▽

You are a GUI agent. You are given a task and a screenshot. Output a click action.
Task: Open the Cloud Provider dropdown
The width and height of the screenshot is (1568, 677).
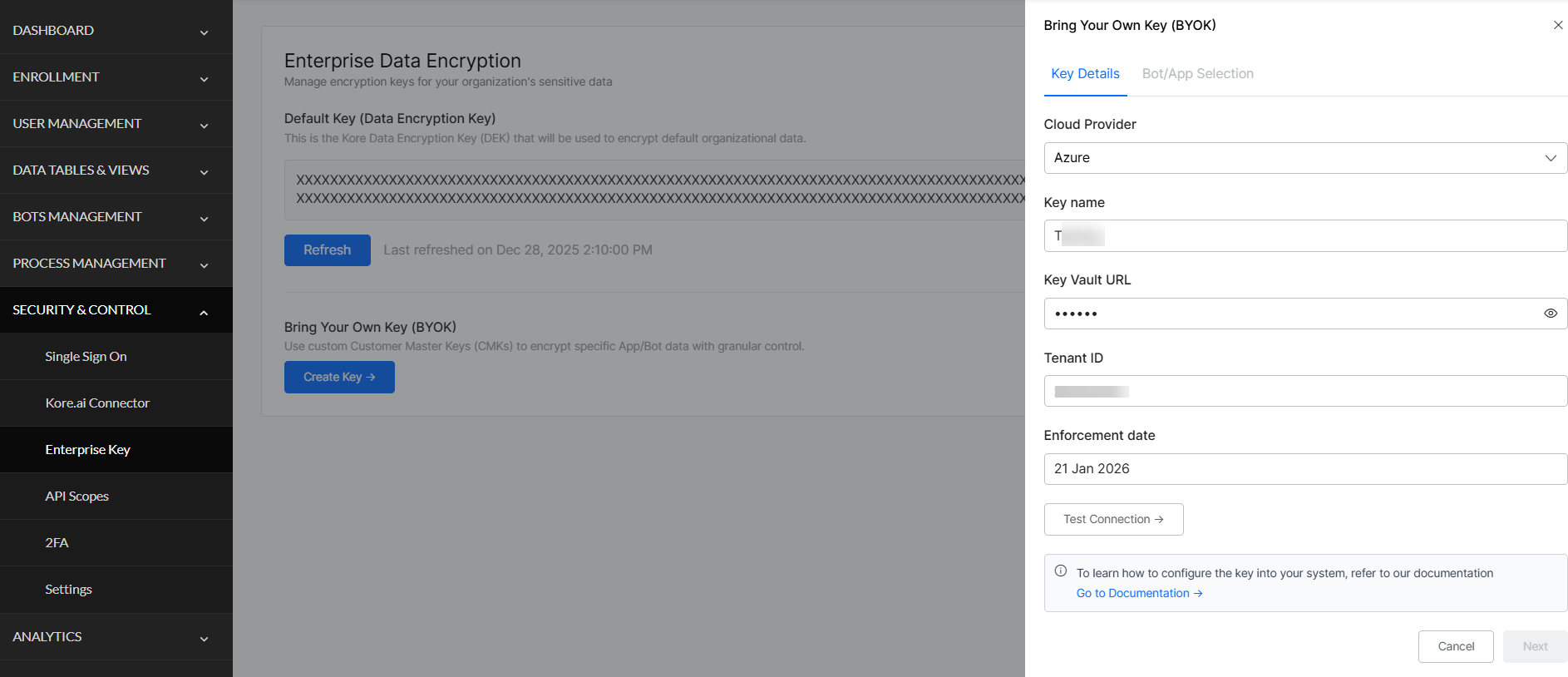[1305, 158]

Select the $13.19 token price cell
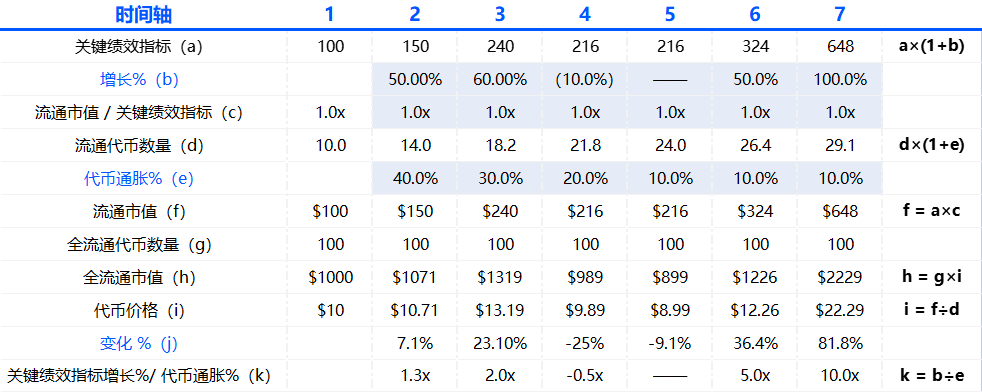[500, 311]
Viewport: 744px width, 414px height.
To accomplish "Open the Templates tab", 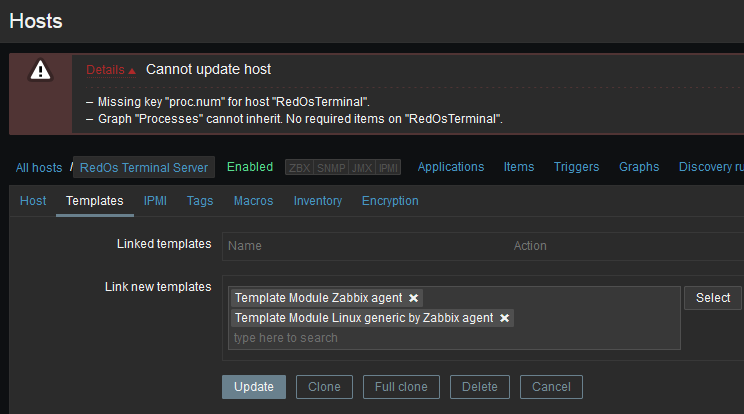I will pyautogui.click(x=94, y=201).
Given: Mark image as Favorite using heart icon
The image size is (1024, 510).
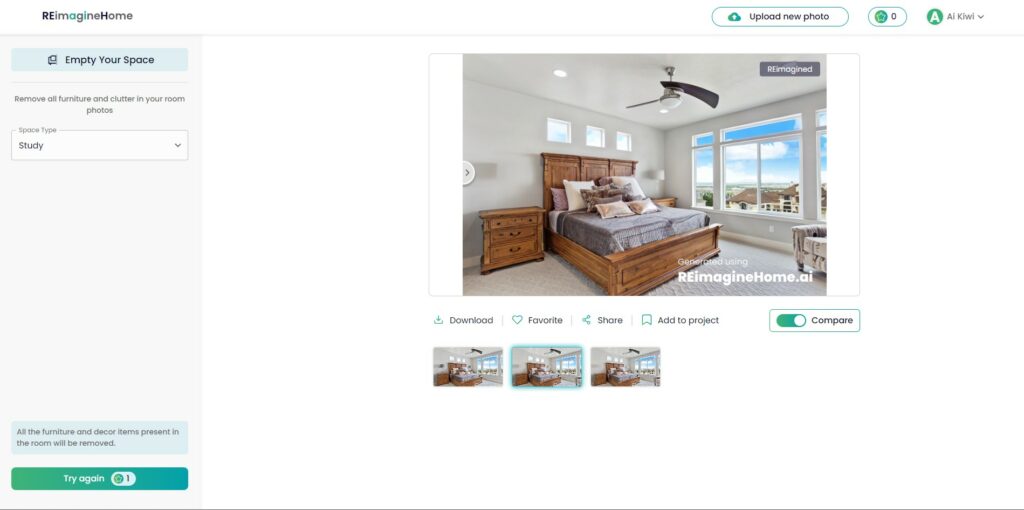Looking at the screenshot, I should click(517, 320).
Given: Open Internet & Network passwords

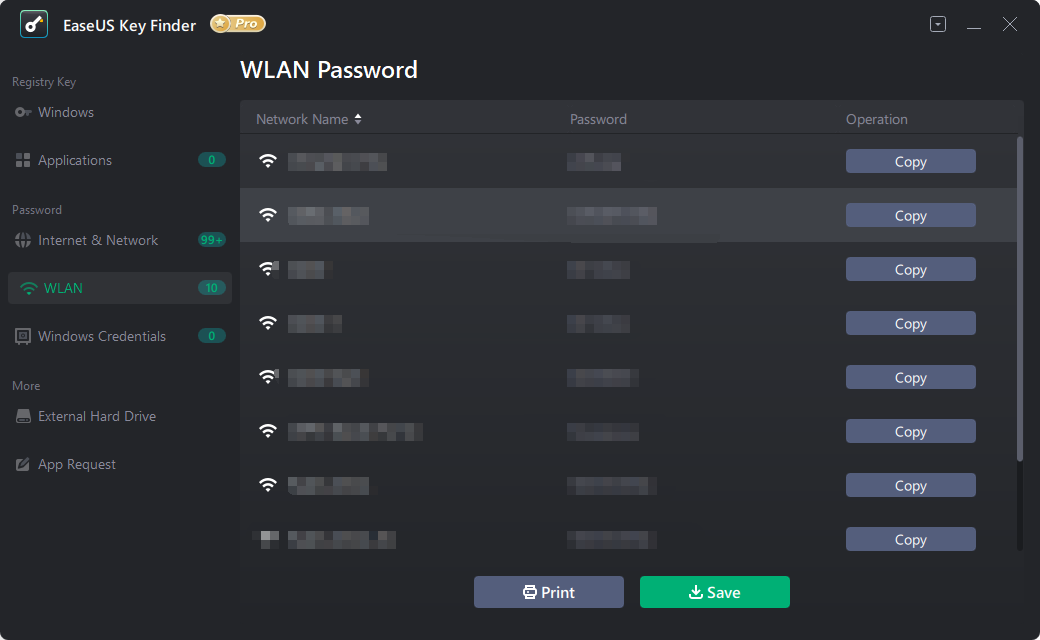Looking at the screenshot, I should pos(98,241).
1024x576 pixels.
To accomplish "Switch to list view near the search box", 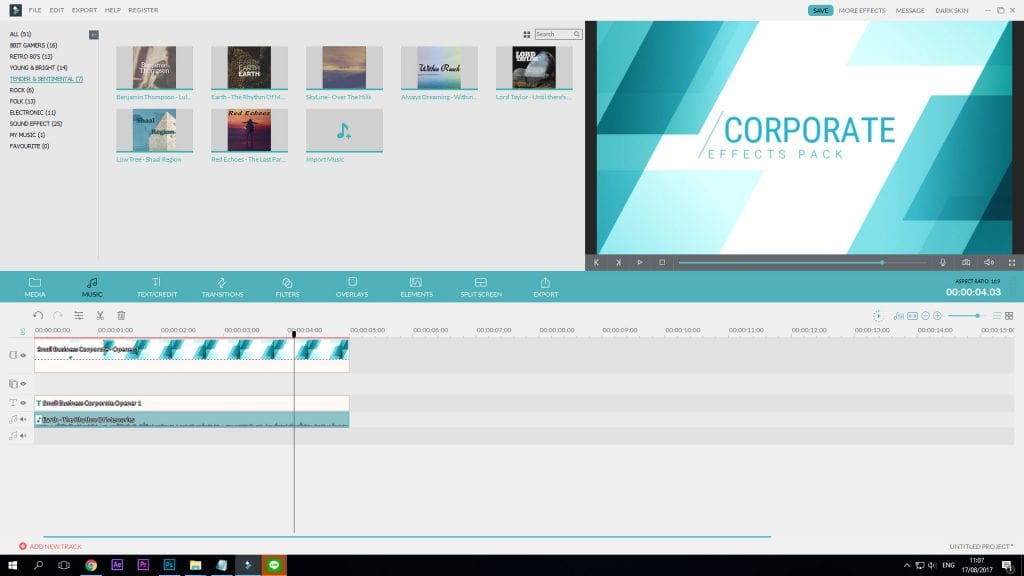I will [x=525, y=33].
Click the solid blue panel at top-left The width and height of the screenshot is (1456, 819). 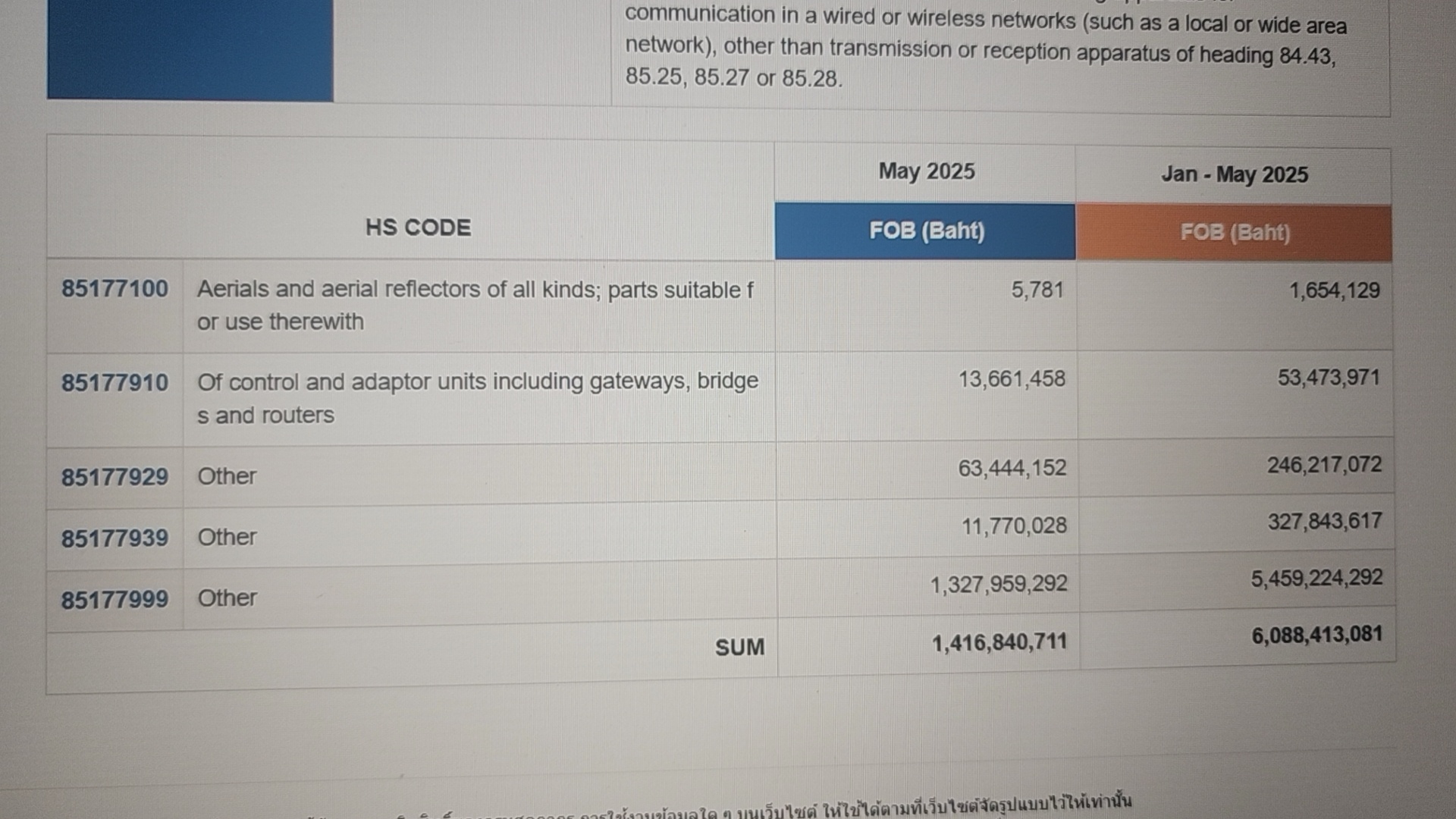pyautogui.click(x=190, y=50)
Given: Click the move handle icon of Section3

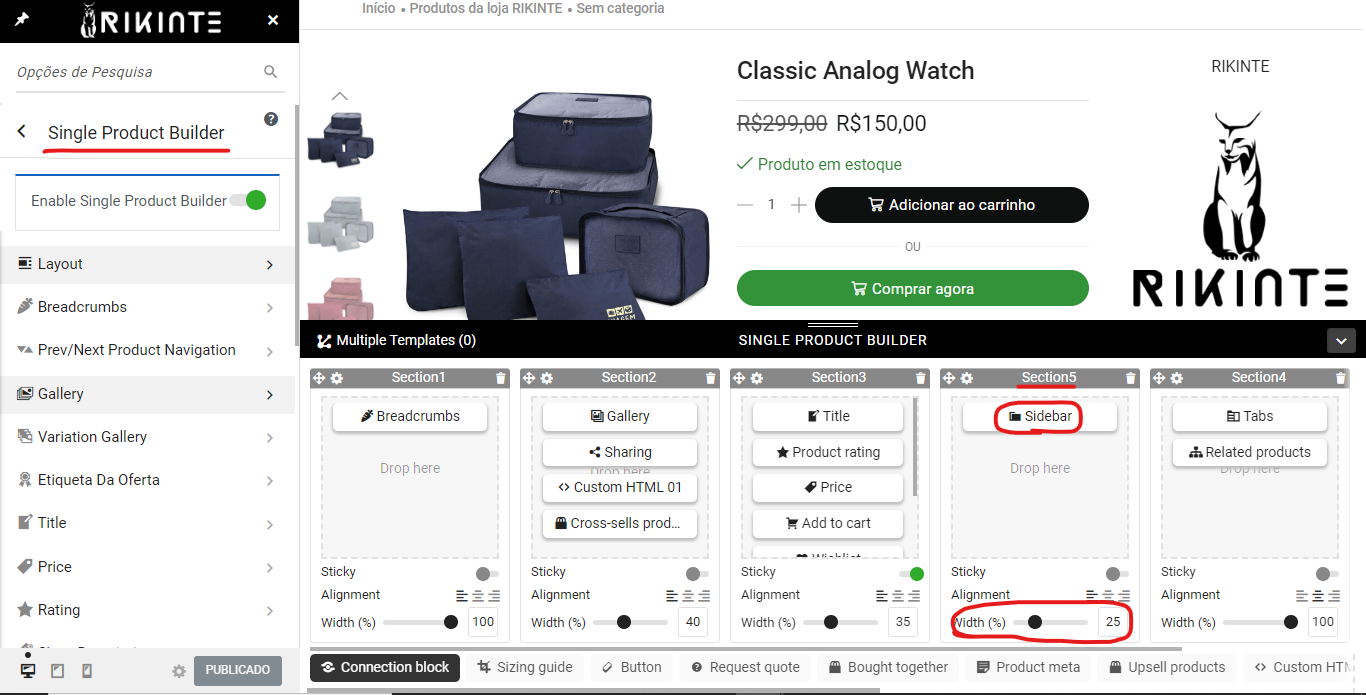Looking at the screenshot, I should [x=739, y=378].
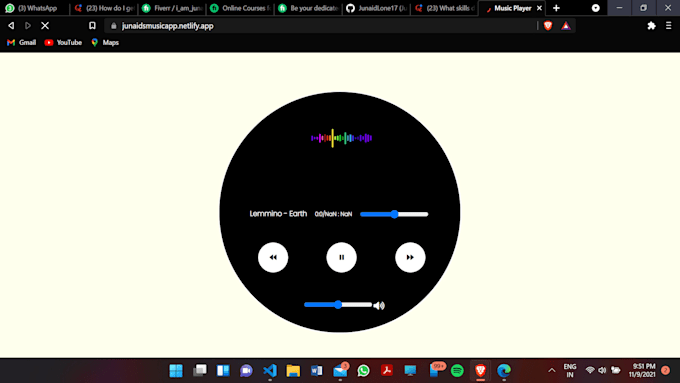The image size is (680, 383).
Task: Open Brave Rewards triangle icon
Action: 566,26
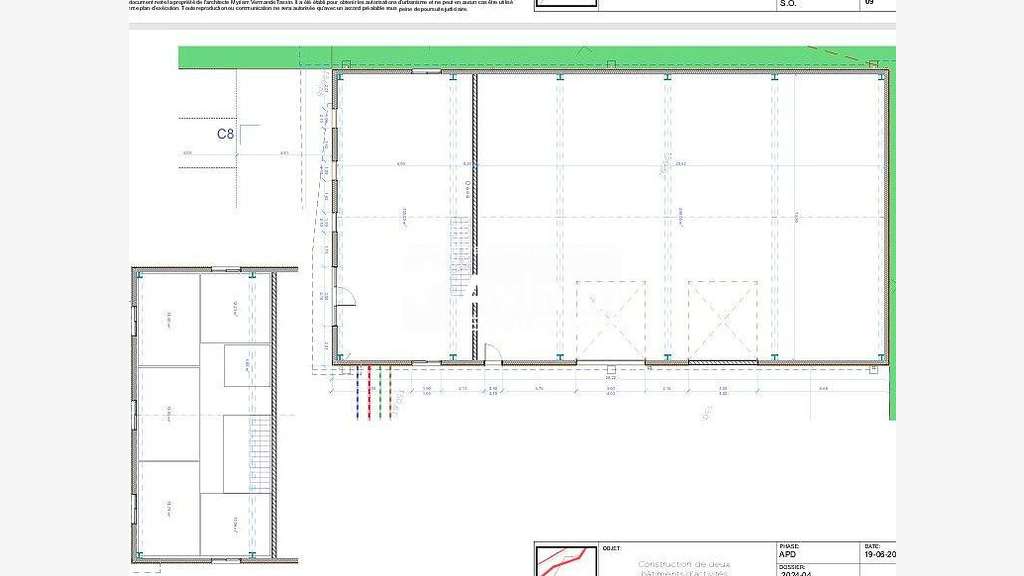1024x576 pixels.
Task: Click the PHASE APD field
Action: point(818,551)
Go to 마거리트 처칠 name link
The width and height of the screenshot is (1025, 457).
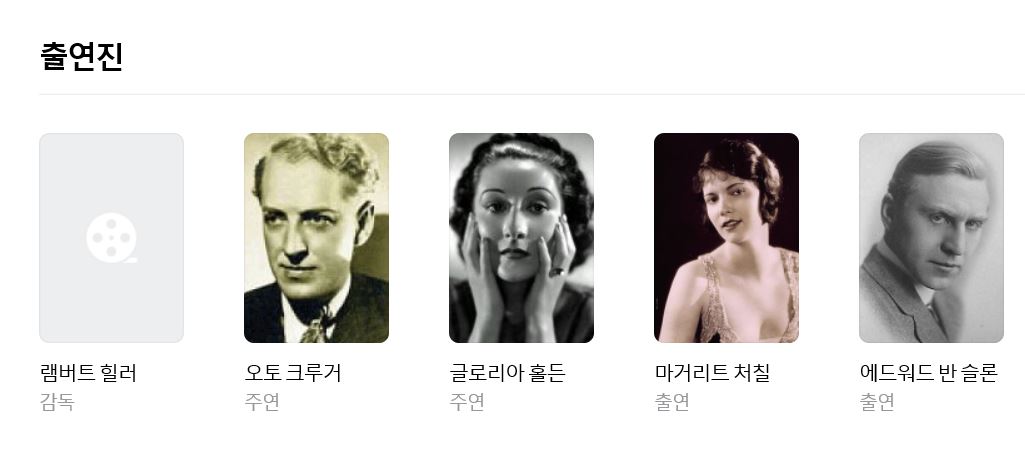[x=712, y=373]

△

Only an exact copy is wanted: the lines from the opening of the material through the line that has "Viewport: 744px width, 414px height.", minus any pictures.

You are a GUI agent. You are given a task and a screenshot. Output a click action.
Task: Open the Cloud Provider dropdown
The width and height of the screenshot is (1568, 677).
[1305, 158]

Select the $13.19 token price cell
[500, 311]
Viewport: 744px width, 414px height.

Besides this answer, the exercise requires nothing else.